Beachgoers at La Jolla Shores in San Diego have recently been treated to a different kind of hot body: A glistening, surging off-shore phenomenon with a distinctly oil slick-like appearance. It trembles. It pulses. It disperses, then re-forms. It’s not just a trick of the eye—it’s a gigantic school of millions of anchovy. And it’s the first time such a school has amassed on the coast in thirty years.

To understand this phenomenon, it’s helpful to know a bit about the fish usually lauded more for its pizza-topping qualities than its migratory patterns. Meet Engraulis mordax, the Northern or Californian anchovy. It gets its hard-core “mordax” moniker from the Latin word for biting, and with good reason—this multicolored fish comes with a set of jaws lined with very sharp, very tiny teeth and a need to feed. It spends its days munching on plankton and smaller fish and doubtless admiring its own very sexy silver stripe. But anchovy is anything but a loner, and that’s where our phenomenon comes in.

Peering through the water at pizza toppings.

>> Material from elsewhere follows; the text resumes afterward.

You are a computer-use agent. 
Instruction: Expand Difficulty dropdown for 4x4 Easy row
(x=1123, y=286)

Phil Hastings

Like about a quarter of all fish, anchovy are obligate shoalers—fish that must stay together to survive. By forming huge, uni-directional schools, anchovy eat better, reproduce better and confuse their predators (and pretty much everyone else). And don’t even think of asking an anchovy to leave its clique behind. Experiments have shown that obligate shoalers who are removed from their schools breathe faster and show other signs of distress, leading to freaked-out fish who are less efficient feeders.

Weather patterns and water temperatures may explain why we’re seeing this majestic phenomenon now. A current “La Niña” pattern of Pacific Ocean cooling is creating ideal conditions for anchovy, which thrive in cooler temperatures. These cold-temperature events occur when unusually cold waters build up in the tropical Pacific, followed by waves and atmospheric changes that reinforce a cooling pattern of up to 7 degrees F below normal. Scientists are still working to understand this oscillating pattern. In fact, recent concerns about a collapsing sardine population are likely linked to a La Niña-fueled “anchovy regime.” Sorry, sardines…it looks like anchovy may have (temporarily) moved up to the ruling class, where they’ll remain until a warmer El Niño pattern takes hold.

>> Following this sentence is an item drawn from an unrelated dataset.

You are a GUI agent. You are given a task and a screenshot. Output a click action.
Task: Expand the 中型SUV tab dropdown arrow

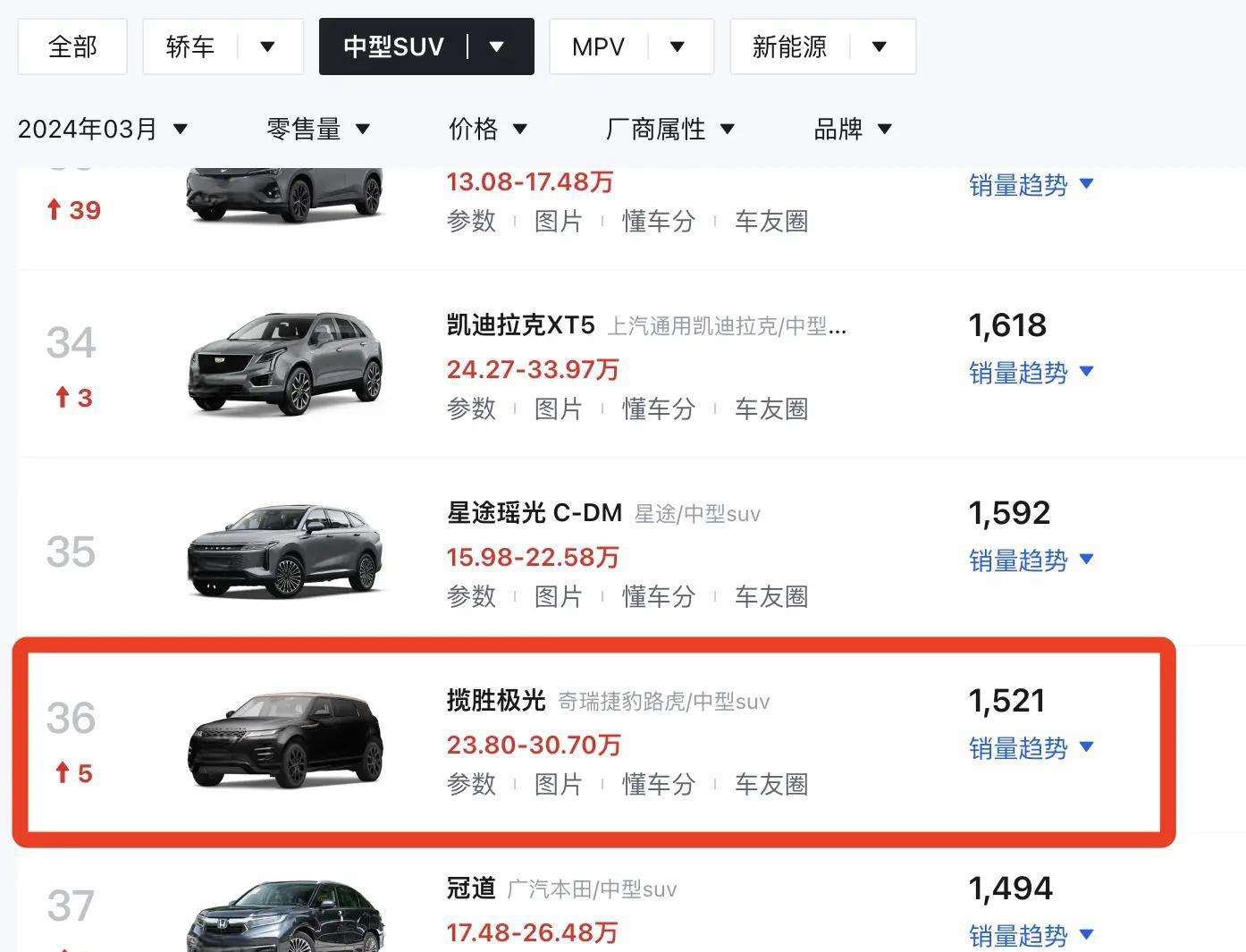[x=498, y=46]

The anchovy school looks like an oil spill from afar. Douglas Alden

The eye-catching school in La Jolla has drawn tourists, paragliders, surfers, and even news helicopters tracking its every move. And this isn’t the first time in recent months that anchovy have made headlines—late last year, there were so many anchovy in Monterey Bay that a feeding frenzy including sea lions, humpback whales, and huge pelicans caused quite a stir. And scientists from the Scripps Institution of Oceanography at the University of California, San Diego say that while it’s unclear why this particular school of anchovy has made its way to this particular location, we suspect it has something to do with the undeniable pleasure of a day at the beach.